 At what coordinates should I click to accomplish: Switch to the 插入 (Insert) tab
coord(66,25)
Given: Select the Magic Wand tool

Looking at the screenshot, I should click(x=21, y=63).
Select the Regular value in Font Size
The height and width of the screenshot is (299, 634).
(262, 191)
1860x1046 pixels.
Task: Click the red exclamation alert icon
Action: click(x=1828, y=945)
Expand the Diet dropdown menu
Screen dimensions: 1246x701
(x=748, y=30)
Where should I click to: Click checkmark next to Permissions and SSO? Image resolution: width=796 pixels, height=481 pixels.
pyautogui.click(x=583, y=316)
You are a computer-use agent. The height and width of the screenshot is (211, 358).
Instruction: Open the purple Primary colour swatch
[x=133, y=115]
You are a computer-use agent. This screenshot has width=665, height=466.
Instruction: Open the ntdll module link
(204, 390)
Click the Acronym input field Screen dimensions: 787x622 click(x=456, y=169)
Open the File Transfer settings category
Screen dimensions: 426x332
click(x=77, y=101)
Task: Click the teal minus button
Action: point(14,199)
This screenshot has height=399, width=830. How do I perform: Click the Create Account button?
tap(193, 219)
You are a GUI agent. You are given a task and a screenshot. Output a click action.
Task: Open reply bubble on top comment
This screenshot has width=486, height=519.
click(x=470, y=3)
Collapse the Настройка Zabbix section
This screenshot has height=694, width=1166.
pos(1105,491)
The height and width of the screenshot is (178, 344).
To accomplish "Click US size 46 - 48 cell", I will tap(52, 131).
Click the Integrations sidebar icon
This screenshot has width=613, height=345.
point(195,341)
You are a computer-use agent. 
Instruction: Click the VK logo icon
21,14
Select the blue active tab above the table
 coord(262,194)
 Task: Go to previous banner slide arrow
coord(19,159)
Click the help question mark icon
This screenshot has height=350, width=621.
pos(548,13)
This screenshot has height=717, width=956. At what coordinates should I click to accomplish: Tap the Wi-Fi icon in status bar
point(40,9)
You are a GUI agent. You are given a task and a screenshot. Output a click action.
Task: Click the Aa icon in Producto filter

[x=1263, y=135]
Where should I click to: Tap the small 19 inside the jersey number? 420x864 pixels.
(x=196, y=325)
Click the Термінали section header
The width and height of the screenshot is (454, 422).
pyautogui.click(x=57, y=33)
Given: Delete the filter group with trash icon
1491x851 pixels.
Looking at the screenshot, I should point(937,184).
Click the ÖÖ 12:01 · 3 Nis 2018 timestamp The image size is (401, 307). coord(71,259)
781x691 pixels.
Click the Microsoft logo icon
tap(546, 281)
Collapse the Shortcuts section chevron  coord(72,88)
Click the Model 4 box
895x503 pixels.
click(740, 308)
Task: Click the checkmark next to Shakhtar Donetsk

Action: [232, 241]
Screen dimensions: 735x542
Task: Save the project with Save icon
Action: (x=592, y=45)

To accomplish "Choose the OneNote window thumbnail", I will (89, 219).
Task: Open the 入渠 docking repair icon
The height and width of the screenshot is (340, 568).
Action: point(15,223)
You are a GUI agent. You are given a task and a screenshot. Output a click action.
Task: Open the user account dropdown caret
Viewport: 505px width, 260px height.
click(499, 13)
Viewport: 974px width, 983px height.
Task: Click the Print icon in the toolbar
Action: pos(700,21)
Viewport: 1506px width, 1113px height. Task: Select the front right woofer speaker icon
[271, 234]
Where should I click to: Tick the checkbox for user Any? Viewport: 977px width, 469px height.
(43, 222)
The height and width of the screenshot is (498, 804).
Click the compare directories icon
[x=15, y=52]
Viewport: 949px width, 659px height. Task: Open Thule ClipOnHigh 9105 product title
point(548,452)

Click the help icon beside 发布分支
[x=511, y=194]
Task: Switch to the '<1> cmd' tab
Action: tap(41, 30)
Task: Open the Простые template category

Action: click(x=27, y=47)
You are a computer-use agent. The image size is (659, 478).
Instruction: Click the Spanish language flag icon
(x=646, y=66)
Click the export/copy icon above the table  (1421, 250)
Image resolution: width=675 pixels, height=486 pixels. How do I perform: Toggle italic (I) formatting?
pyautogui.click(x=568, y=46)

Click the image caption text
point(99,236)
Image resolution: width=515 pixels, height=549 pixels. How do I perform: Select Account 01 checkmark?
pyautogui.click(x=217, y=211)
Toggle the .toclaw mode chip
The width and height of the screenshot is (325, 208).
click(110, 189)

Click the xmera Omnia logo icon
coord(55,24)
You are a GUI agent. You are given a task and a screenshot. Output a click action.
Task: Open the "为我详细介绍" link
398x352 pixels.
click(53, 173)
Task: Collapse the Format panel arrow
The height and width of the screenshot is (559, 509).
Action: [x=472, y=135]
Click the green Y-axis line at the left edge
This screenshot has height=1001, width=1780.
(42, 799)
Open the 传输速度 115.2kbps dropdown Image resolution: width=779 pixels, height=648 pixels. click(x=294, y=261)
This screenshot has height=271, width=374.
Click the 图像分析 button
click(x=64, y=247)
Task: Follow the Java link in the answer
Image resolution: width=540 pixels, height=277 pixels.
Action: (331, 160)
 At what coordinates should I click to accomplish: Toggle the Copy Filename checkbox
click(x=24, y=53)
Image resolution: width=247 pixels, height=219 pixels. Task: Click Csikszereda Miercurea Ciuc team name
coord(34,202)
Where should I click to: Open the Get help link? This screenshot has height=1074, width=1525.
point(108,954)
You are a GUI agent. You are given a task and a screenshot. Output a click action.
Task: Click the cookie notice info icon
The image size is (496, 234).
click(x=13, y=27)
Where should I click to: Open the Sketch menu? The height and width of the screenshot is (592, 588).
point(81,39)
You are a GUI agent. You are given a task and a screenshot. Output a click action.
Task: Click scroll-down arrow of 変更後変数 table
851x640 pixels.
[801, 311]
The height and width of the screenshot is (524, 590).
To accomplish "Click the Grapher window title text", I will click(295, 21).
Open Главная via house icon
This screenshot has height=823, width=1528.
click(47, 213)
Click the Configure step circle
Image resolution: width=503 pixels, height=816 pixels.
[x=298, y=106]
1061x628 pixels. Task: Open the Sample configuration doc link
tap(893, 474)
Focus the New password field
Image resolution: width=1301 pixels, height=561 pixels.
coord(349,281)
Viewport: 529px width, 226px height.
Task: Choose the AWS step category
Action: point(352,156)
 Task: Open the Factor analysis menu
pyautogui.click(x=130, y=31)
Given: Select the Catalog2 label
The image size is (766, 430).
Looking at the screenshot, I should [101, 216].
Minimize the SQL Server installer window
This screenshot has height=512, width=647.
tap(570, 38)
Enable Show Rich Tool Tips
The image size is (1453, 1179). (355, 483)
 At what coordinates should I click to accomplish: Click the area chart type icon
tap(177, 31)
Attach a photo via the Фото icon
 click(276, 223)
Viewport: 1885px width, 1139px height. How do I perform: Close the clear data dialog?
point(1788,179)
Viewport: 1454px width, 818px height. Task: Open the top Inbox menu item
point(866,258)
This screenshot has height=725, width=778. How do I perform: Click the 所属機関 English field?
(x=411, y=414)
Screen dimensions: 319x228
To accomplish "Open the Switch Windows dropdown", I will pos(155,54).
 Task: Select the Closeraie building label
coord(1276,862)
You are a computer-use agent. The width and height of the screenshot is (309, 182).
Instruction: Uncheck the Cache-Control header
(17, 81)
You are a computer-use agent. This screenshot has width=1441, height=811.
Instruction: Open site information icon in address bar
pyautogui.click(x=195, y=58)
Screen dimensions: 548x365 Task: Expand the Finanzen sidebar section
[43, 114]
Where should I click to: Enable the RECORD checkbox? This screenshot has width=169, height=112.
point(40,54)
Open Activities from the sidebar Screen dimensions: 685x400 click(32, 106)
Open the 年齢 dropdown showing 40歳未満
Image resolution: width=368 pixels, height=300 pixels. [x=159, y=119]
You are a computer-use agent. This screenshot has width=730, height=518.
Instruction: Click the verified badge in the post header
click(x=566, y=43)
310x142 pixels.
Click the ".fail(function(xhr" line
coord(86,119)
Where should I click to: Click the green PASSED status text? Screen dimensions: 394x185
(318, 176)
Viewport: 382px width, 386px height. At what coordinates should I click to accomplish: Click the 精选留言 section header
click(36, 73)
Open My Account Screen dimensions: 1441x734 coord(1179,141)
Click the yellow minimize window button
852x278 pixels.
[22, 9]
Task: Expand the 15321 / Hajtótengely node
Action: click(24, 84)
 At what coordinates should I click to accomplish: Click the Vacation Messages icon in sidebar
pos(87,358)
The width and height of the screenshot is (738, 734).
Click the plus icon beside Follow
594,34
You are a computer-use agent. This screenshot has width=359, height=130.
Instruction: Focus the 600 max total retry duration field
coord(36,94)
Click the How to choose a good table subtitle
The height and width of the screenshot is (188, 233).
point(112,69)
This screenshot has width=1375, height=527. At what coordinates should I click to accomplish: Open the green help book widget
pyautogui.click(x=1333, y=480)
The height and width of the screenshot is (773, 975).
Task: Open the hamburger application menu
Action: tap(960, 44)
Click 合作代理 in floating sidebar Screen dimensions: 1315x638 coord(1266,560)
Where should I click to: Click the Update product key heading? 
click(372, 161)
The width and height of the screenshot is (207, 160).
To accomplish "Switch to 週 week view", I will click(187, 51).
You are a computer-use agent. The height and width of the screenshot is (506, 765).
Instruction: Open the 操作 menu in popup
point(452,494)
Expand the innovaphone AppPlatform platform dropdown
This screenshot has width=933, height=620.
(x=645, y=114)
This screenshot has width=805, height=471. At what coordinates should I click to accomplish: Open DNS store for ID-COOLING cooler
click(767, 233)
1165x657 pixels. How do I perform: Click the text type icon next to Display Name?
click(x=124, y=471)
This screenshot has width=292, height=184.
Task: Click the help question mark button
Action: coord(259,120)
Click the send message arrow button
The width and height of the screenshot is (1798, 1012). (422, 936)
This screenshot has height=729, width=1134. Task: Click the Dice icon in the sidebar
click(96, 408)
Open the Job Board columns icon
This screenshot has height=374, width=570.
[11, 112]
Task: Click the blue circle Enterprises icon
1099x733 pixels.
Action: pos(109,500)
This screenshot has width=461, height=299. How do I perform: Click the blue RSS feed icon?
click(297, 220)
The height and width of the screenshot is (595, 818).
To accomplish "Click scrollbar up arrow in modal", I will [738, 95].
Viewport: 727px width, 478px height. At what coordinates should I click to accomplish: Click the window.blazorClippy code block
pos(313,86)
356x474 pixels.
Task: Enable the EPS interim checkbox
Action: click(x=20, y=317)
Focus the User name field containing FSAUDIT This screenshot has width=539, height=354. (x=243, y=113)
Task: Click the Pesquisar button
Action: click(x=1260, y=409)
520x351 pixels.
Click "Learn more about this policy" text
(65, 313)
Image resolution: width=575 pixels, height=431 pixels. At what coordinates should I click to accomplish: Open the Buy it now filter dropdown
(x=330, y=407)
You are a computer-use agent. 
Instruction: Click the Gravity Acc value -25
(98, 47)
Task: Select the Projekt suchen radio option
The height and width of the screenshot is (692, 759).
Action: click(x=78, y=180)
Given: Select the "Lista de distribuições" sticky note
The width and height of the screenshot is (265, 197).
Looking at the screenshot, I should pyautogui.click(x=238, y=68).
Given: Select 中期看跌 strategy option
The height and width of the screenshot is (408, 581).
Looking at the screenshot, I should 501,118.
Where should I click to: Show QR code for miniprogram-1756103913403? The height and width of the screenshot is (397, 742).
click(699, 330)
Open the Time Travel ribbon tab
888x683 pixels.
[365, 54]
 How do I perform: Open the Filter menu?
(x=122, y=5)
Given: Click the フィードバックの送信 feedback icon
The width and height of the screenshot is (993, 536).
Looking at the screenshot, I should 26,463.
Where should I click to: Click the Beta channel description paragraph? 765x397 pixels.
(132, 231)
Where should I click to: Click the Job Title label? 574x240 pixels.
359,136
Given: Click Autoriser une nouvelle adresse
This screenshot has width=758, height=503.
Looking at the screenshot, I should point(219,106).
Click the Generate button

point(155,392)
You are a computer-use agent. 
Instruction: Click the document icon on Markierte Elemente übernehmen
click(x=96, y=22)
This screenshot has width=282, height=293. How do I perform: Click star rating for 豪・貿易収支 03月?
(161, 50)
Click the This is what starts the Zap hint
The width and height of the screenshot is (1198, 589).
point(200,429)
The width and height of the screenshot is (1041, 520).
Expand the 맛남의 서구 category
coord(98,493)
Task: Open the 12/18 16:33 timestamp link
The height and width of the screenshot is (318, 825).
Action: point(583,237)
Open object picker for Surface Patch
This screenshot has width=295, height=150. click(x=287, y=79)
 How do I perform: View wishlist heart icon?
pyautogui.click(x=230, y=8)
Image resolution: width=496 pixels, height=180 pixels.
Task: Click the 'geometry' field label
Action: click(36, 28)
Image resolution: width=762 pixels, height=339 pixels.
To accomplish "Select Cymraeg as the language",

____________________

WHAT IS BEING ASKED:
Update the rows starting at the very beginning and ending at the line containing "Action: click(x=1828, y=945)" by changing "Magic Wand" to "Lasso", leaving all else the same. Return only those lines.

TASK SOLUTION:
 At what coordinates should I click to accomplish: Switch to the 插入 (Insert) tab
coord(66,25)
Given: Select the Lasso tool

Looking at the screenshot, I should click(x=21, y=63).
Select the Regular value in Font Size
The height and width of the screenshot is (299, 634).
(262, 191)
1860x1046 pixels.
Task: Click the red exclamation alert icon
Action: click(x=1828, y=945)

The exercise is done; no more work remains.